3. The book producing system according to claim 1, further comprising:

a book-template-selecting module for receiving a selection from a user to provide at least one book template, the book-producing module producing the book by utilizing the book template.

4. The book producing system according to claim 1, further comprising:

a production-guide-selecting module for receiving a command from a user to select the production guide.

5. The book producing system according to claim 1, wherein the production guide comprises an audio-analyzing algorithm by which audio data in the video data are analyzed, the text-extracting module extracts the audio data to obtain the text part according to the audio-analyzing algorithm, and the illustration-extracting module extracts image data from the video data corresponding to the audio data as the illustration part.

6. The book producing system according to claim 1, wherein the production guide comprises a caption-analyzing algorithm by which caption data in the video data are analyzed, the text-extracting module extracts the caption data to obtain the text part according to the caption-analyzing algorithm, and the illustration-extracting module extracts image data from the video data corresponding to the caption data as the illustration part.

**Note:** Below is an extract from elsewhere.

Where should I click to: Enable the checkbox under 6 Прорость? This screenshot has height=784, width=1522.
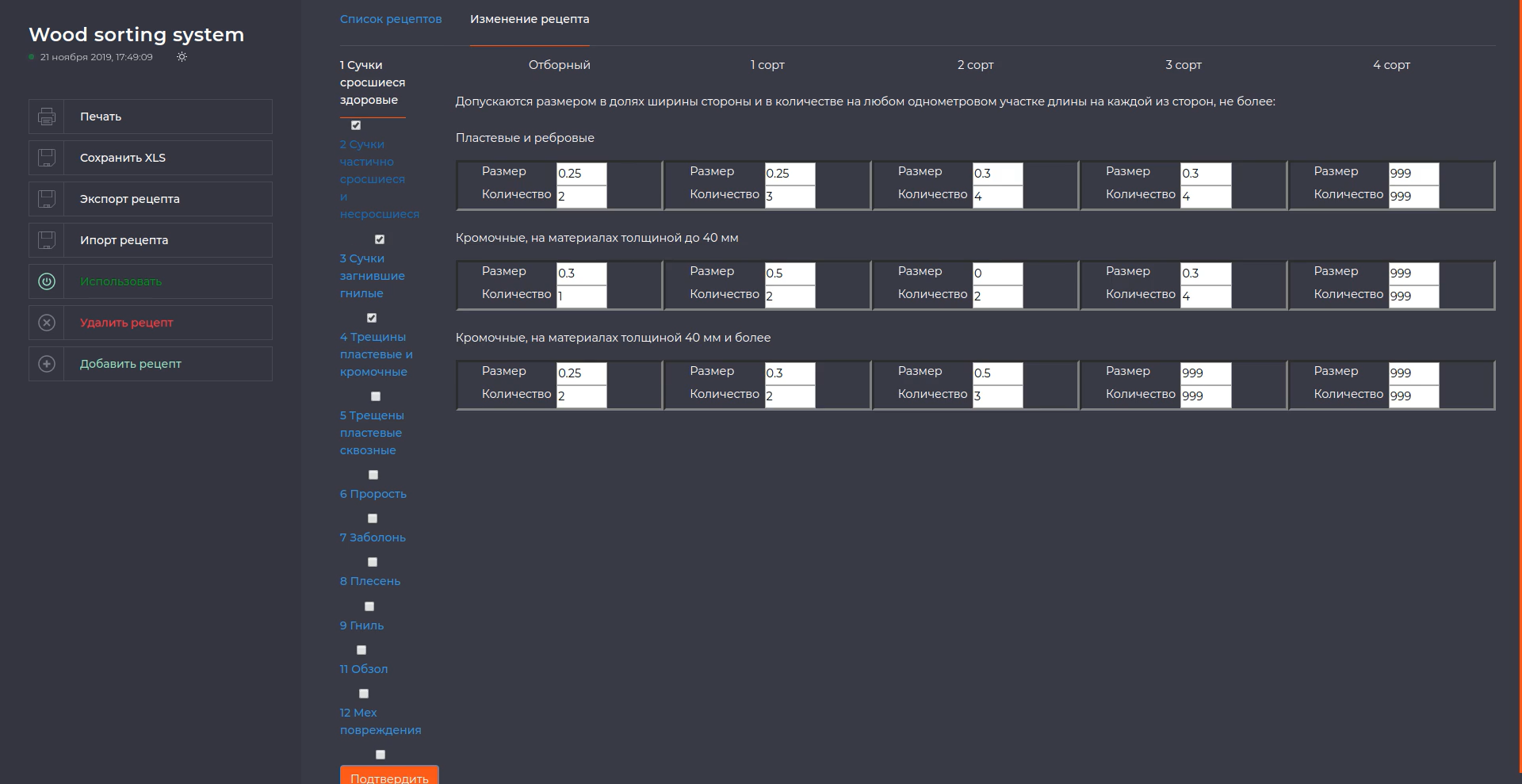coord(373,518)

7. The book producing system according to claim 1, wherein the production guide comprises an image-analyzing algorithm by which image data in the video data are analyzed according to an image sample, the illustration-extracting module extracts the image data to obtain the illustration part according to the image-analyzing algorithm, and the text-extracting module extracts the text part from the video data corresponding to the image data.

8. The book producing system according to claim 1, wherein the production guide comprises an image-analyzing algorithm by which image data in the video data are analyzed according to an object, the illustration-extracting module extracts the image data to obtain the illustration part according to the image-analyzing algorithm, and the text-extracting module extracts the text part from the video data corresponding to the image data.

9. The book producing system according to claim 1, wherein the production guide comprises an image-analyzing algorithm by which image data in the video data are analyzed, the text-extracting module extracts captions in the image data as the text part, and the illustration-extracting module extracts the image data as the illustration part.

10. The book producing system according to claim 1, wherein the production guide comprises a scene/shot shift-analyzing algorithm by which scene/shot shifts of image data in the video data are analyzed, the text-extracting module and the illustration-extracting module use the scene/shot shift-analyzing algorithm as a selection and segmentation guide for the text part and the illustration part.

11. A book producing method for producing a book, which consists of a text part and an illustration part, comprising:

a video-receiving step for receiving video source data;

a decoding step for decoding the video source data to obtain video data;

a text-extracting step for extracting the text part from the video data according to a production guide;

an illustration-extracting step for extracting a key frame from the video data according to the production guide, the key frame serving as the illustration part; and

a book-producing step for producing the book according to the extracted text part and illustration part.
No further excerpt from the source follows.